>>>>>
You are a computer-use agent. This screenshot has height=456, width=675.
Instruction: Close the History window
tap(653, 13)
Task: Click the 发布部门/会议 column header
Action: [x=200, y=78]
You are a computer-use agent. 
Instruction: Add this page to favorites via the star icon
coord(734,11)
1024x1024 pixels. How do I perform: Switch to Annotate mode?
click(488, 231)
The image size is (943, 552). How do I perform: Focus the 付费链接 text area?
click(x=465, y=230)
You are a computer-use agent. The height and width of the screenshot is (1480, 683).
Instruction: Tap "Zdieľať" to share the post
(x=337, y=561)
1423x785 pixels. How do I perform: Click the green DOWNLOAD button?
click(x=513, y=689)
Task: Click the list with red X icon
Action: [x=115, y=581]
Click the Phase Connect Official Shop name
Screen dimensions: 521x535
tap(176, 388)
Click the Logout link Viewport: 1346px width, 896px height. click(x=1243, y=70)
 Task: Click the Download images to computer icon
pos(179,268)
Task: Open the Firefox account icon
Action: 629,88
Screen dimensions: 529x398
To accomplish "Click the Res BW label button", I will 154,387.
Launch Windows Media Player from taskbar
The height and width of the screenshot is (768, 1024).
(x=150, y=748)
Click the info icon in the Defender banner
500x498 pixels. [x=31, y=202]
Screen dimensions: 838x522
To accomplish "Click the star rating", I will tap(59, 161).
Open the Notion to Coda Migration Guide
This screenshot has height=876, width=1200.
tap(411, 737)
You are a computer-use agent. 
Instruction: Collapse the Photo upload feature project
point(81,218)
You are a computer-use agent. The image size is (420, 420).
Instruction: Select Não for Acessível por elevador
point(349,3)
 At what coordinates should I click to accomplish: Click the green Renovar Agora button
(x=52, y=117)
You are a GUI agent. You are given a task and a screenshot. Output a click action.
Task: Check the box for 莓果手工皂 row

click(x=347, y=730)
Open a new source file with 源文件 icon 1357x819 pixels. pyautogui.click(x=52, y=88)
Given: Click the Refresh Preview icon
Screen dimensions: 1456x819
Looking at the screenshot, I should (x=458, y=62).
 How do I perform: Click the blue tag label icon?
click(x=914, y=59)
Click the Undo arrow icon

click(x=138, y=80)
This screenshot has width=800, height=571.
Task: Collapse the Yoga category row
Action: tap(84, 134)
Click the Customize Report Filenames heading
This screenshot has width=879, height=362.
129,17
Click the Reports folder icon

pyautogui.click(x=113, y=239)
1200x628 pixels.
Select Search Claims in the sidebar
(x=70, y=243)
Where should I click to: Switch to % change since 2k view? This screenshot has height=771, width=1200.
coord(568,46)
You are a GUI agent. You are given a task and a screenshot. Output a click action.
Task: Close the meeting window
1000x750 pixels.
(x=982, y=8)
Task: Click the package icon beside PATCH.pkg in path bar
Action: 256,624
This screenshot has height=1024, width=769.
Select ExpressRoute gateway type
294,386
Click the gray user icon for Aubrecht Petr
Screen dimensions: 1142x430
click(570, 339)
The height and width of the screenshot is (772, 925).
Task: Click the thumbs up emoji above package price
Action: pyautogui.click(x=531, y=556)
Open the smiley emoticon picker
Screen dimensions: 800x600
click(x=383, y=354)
<<<<<
Problem description
Lines holding "agent": count them across the data and reply with the number alone.

Answer area
7